The recent launch of a rocket by Iran has increased concerns about Tehran's efforts to develop ballistic missiles and nuclear weapons. Russian news agencies quoted Russian Deputy Foreign Minister Alexander Losyukov as saying that the rocket launch “adds to general suspicions of Iran regarding its potential desire to build nuclear weapons. Long-range missiles are one of the components of such weapons. That causes concern.”
U.S. State Department spokesman Sean McCormack called the rocket launch by Iran “troubling” for the same reasons:
“The kinds of technologies and capabilities that are needed in order to launch a space vehicle for orbit are the same kinds of capabilities and technologies that one would employ for long-range ballistic missiles. And of course, the U-N Security Council and other members of the international system have expressed their deep concern about Iran’s continuing development of medium- and long-range ballistic missiles. The reason for that concern is tied to their continued. . . .search to perfect enrichment of uranium, which can, of course, be used in a nuclear weapon.”

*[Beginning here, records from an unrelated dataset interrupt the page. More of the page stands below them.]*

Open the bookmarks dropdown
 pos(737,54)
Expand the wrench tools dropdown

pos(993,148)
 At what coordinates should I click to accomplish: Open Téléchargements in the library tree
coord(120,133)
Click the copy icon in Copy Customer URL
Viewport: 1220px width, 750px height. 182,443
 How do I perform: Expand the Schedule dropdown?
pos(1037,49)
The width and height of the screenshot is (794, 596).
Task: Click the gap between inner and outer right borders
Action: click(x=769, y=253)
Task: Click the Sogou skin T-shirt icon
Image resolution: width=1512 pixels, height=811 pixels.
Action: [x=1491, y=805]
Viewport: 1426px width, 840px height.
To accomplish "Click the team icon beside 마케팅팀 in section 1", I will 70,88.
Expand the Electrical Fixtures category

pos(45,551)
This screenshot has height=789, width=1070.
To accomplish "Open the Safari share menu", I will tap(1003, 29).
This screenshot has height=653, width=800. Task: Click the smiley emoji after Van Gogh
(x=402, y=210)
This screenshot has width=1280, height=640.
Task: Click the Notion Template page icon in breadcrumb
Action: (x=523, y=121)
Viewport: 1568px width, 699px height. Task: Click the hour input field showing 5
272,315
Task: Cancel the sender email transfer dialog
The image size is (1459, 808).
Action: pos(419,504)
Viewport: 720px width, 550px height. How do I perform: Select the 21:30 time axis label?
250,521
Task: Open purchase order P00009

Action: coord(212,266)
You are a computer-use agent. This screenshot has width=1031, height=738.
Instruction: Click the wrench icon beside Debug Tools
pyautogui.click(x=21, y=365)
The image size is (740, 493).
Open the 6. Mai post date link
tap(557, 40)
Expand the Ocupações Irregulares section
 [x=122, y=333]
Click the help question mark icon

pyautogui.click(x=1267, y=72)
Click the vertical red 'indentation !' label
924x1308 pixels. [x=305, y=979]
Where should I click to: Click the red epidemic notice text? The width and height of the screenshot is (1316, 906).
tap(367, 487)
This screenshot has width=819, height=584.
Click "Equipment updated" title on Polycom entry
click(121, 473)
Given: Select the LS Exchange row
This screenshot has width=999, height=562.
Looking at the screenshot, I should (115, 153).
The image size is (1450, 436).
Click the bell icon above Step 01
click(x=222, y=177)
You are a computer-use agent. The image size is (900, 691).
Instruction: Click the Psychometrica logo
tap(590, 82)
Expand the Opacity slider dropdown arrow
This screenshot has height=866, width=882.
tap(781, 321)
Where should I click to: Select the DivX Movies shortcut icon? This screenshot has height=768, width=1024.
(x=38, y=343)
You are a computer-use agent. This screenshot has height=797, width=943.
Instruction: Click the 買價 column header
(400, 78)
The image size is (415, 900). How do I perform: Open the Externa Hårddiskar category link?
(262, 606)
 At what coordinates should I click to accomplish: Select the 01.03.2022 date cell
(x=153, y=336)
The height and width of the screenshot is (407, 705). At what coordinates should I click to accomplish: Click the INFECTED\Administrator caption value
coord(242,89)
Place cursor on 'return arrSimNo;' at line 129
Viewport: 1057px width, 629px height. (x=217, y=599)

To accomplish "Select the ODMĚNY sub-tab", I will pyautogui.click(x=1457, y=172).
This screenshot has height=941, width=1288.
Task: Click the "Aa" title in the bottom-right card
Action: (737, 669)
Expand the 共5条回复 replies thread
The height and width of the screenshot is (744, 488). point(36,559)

White House spokeswoman Dana Perino says that Iran’s decision to launch a space rocket using the same type of technology that would be needed to deliver a nuclear weapon on a ballistic missile will “further isolate Iran.”
The United Nations Security Council is considering a draft resolution that would impose a third round of sanctions on Iran for its refusal to comply with U-N demands regarding its nuclear and ballistic missile programs.
Iran can avoid another sanctions resolution by suspending uranium enrichment and reprocessing and coming clean on its past nuclear activities, in accordance with its international nuclear obligations. In return, the five permanent members of the U.N. Security Council – Russia, France, China, the United Kingdom, and the U.S. – along with Germany, the so-called P5+1, have offered an incentives package that includes assistance to Iran in establishing a civilian, peaceful nuclear energy program, and a guaranteed nuclear fuel supply. So far, Iran has passed up the P5+1 offer.